Falola, while delivering a lecture titled, “Food and Us: Poverty, Politics and Politics” at the 26th Convocation Lecture of the Federal University of Agriculture, Abeokuta on Wednesday challenged Nigerian universities to encourage policies that protect the rights of small farmers, including women’s land rights. He noted that promotion of small-scale agriculture is the foundation for national economic success.
The Prof. in the Department of History, University of Texas, USA described the nation’s dependence on exportation of cash crops and the importation of food as threats to the actualisation of food security in Nigeria.
“Given Nigeria’s vast resources, we should be neither hungry nor poor, but the state of poverty in Nigeria has reached incredible heights. People have been poor, and they are getting poorer, hungrier and more desperate.
“Deprivation has robbed so many Nigerians of their dignity that food has acquired a larger-than-life status in the social consciousness.
“Our political metaphors and measures of civic participation are connected to food: stomach infrastructure. Corruption itself is the act of ‘eating and swallowing money’.
“At some point, we must understand that keeping the poor populace hungry is a deliberate political strategy to make them easier to manipulate.”
Speaking on the effects of food importation, Prof. Falola lamented that exportation of cash crops and importation of food are threats to the food security.
“Strains on resources, environmental destruction, and enduring poverty created an environment for ongoing conflicts that destroy agriculture and infrastructure, causing trauma to the National food system. These are some of the complex environmental, economic and political forces that influence food crisis in Nigeria.
“The economy is also dependent on advanced fertilizers imported from Asia, leaving the agricultural industry vulnerable to shortcomings when prices rise. The result is a net loss in the economy instead of improvement.”

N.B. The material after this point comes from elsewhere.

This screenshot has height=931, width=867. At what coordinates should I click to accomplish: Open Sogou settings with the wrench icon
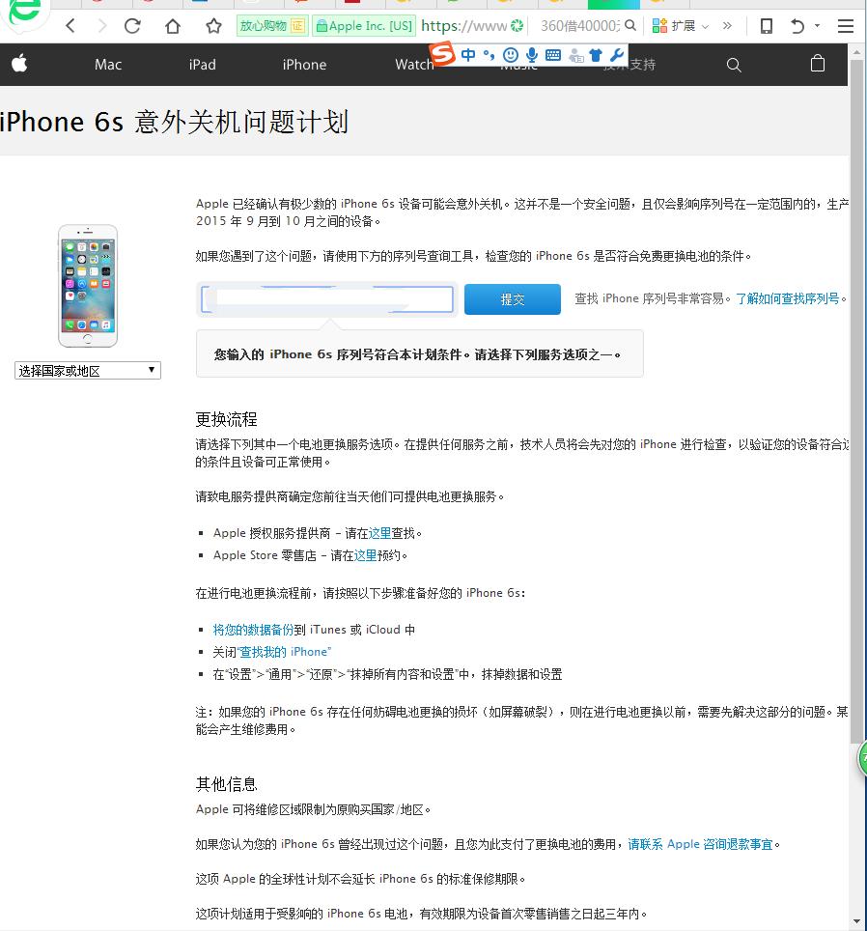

Dignitaries at the event include Professor Emeritus Anthony Asiwaju who doubles as Chairman of the lecture; Chancellor of the University and Obong of Calabar, HRE Edidem Ekpo Okon; Pro-Chancellor, and Chairman of the Governing Council, Dr Aboki Zawha; Alake and Paramount ruler of Egbaland, Oba Michael Gbadebo; Vice-Chancellors of Universities including, Adekunle Ajasin University, Akungba; Landmark University; Elizade University, Ondo State; Caleb University; Kings University among others.